■ PROBLEM: Reproduce the passage of the Neyasnoe review below between "It's not a cheery" and "feel remotely glorying.", inclusive, and swap "grimness" for "bleakness".

■ SOURCE EXCERPT:

Neyasnoe is made by the folks behind It's Winter, 2019's objective-free slice-of-life sim which turned you loose around your grim Russian apartment complex to explore, wander, and fiddle with objects in enough detail that you could cook yourself egg on toast then flush it down the toilet, just because. Neyasnoe is a livelier slice of post-Soviet life but not a much cheerier one.
It's a first-person explorer set around sections of a grim post-Soviety city. All you strictly need do is find the point which will progress you to the next neighbourhood, the next level. But what's the hurry, what are you doing in your life that's so important? Take your time and explore. Like in It's Winter, it's not immediately clear what sort of game it is, what sort of world, nor what you can do here. Follow this surreal winding tunnel which bores through a building and you might find a strange underground waiting room with devices you don't understand. What's in this rooftop? Can I help these strangers at all? Are the consequences to stealing this? Who even am I? Will you ever find out the purpose of your three stats, Loneliness, Corporeality, and Reflexion? It feels full of secrets and mysteries even after completing it twice, an illusion so delightful that I don't want answers lest I discover quite how flimsy it is.
It's not a cheery game. It's exciting to explore as a player but everywhere feels tired and desperate for our character. While much could be set any time in the past 30 years, others show it's actually the future. It's an unchanging grimness. Some characters have hope or plans to change their lives and find something better, to leave the city, but I don't feel that for myself as I steal drinks and stumble around the dancefloor, a lack of hope I try to temporarily drown with hedonistic routine. I understand some folks don't want to touch anything coming out of Russia these days but Neyasnoe does at least not feel remotely glorying.
Also, Neyasnoe has a feature I want in every game: auto-dancing. If you've had a drink and walk onto the dancefloor, you automatically start pulling shapes, waving your arms wildly as you wobble around. Lovely stuff. It has some of the most alarmingly authentic first-person drunkness too, really nailing that feeling of lurching inertia. Pretty game, too.

■ SUPPLIED INFORMATION:
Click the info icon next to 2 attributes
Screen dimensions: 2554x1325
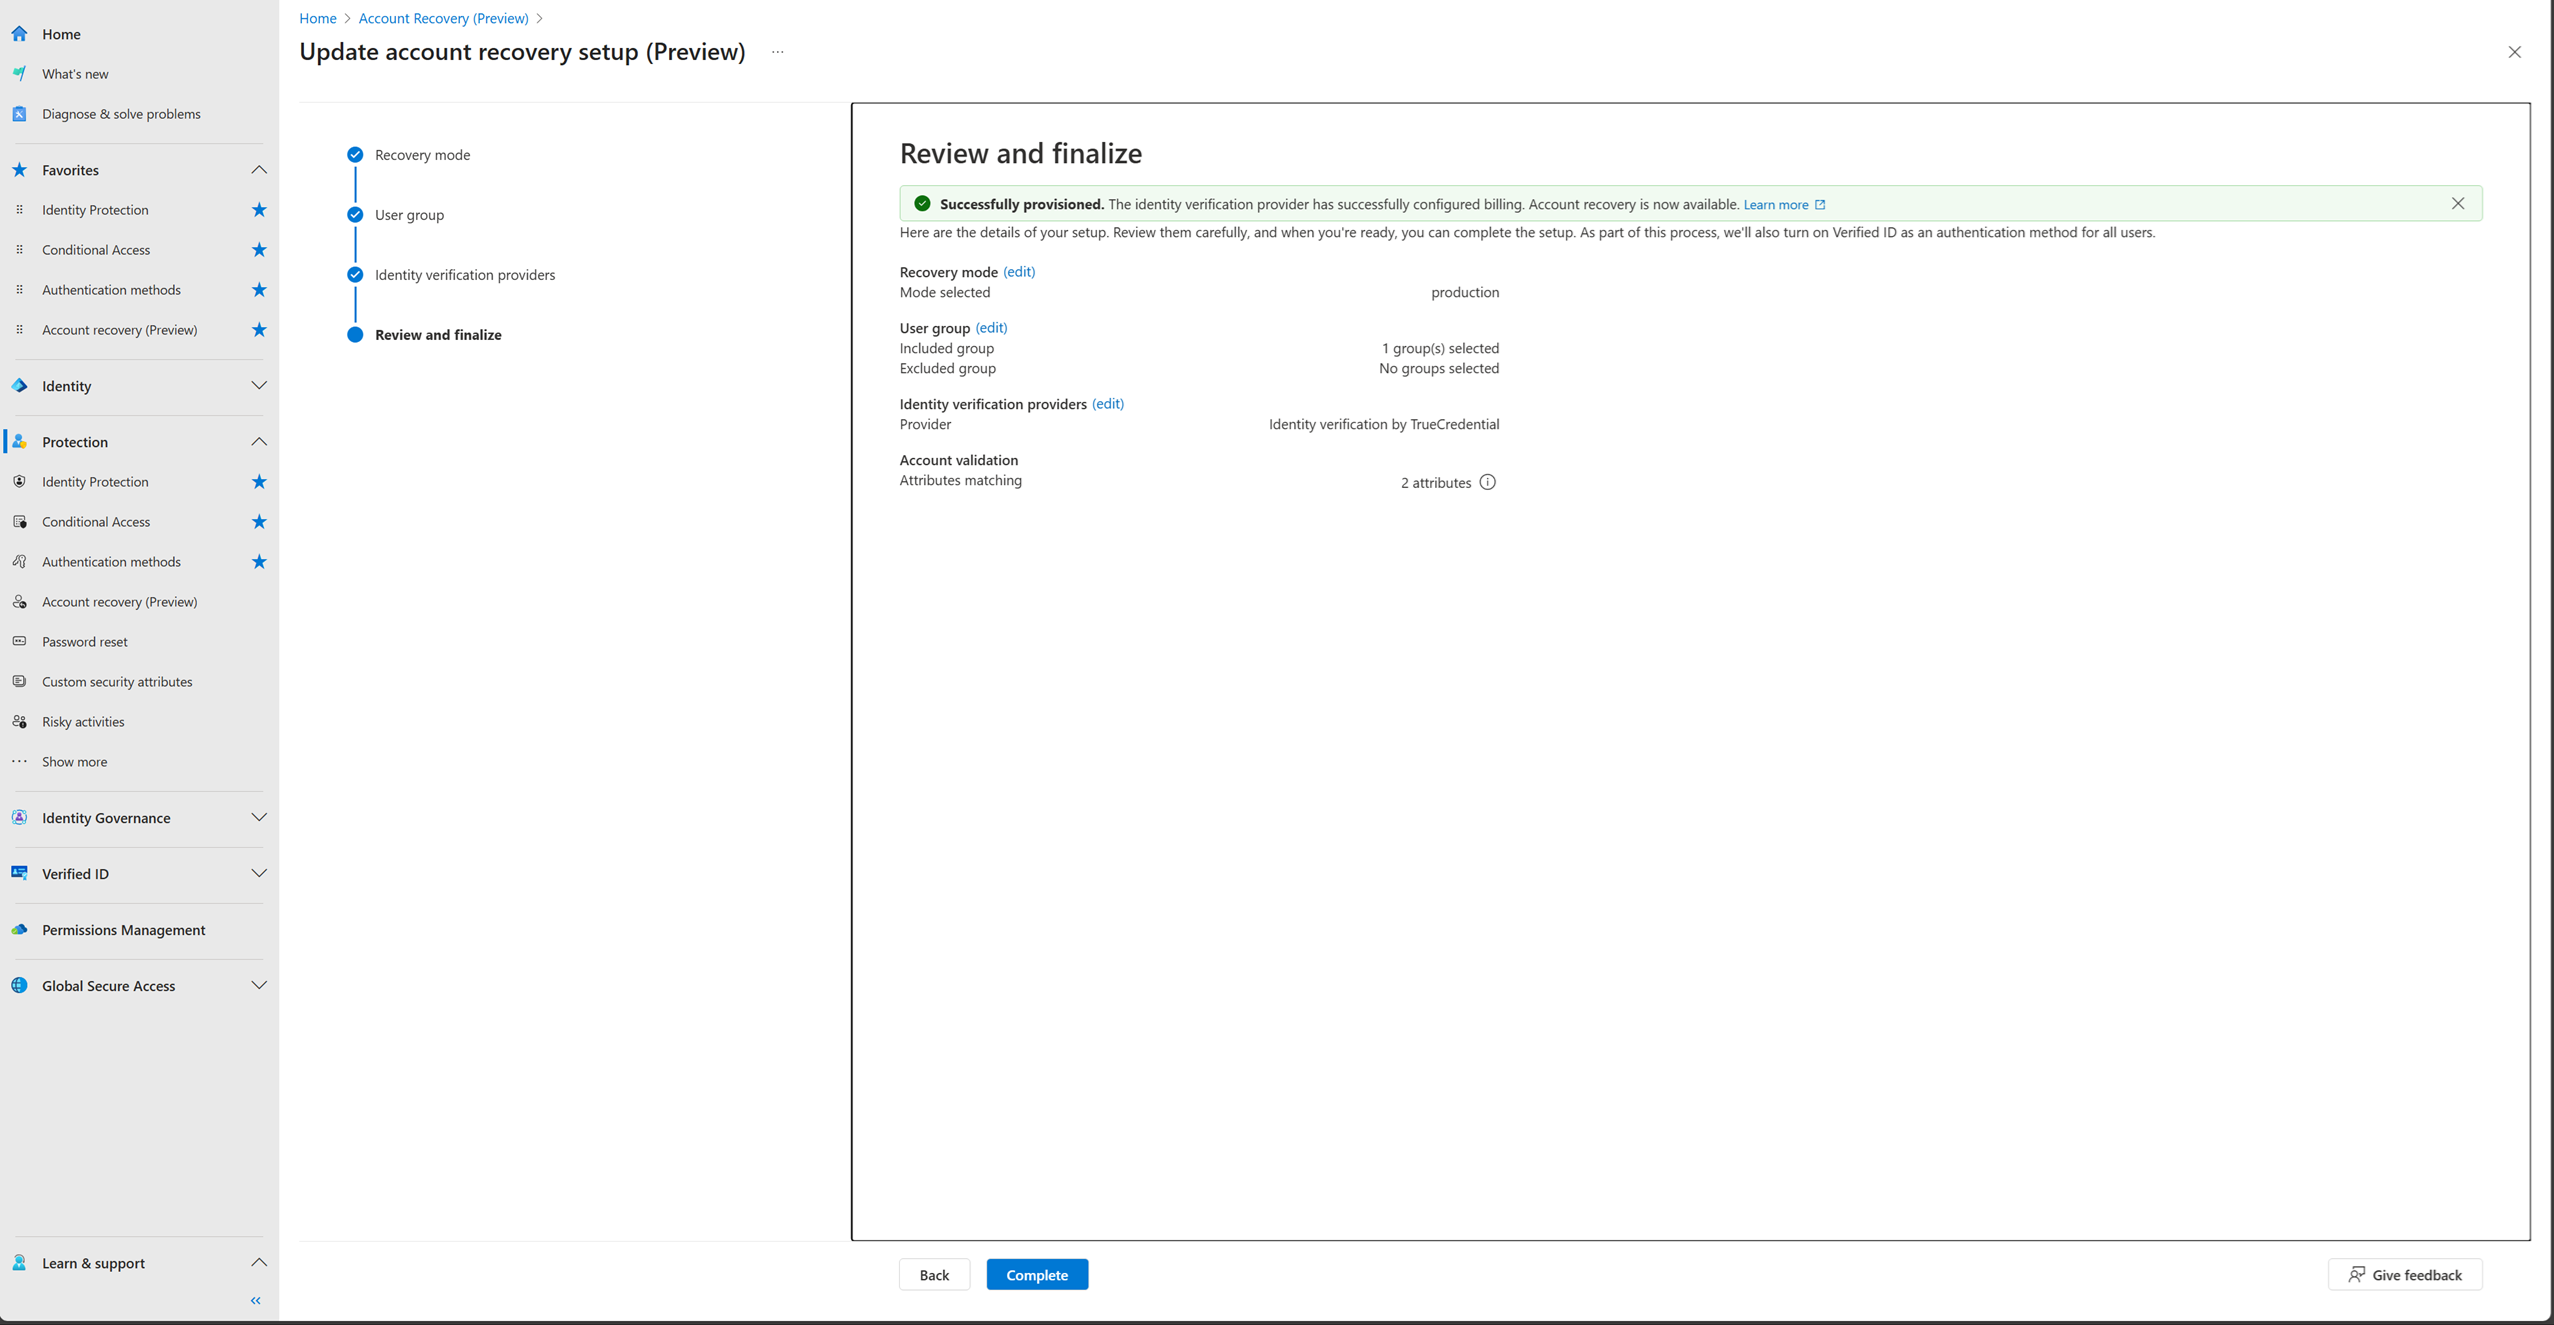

■ REPLY:
It's not a cheery game. It's exciting to explore as a player but everywhere feels tired and desperate for our character. While much could be set any time in the past 30 years, others show it's actually the future. It's an unchanging bleakness. Some characters have hope or plans to change their lives and find something better, to leave the city, but I don't feel that for myself as I steal drinks and stumble around the dancefloor, a lack of hope I try to temporarily drown with hedonistic routine. I understand some folks don't want to touch anything coming out of Russia these days but Neyasnoe does at least not feel remotely glorying.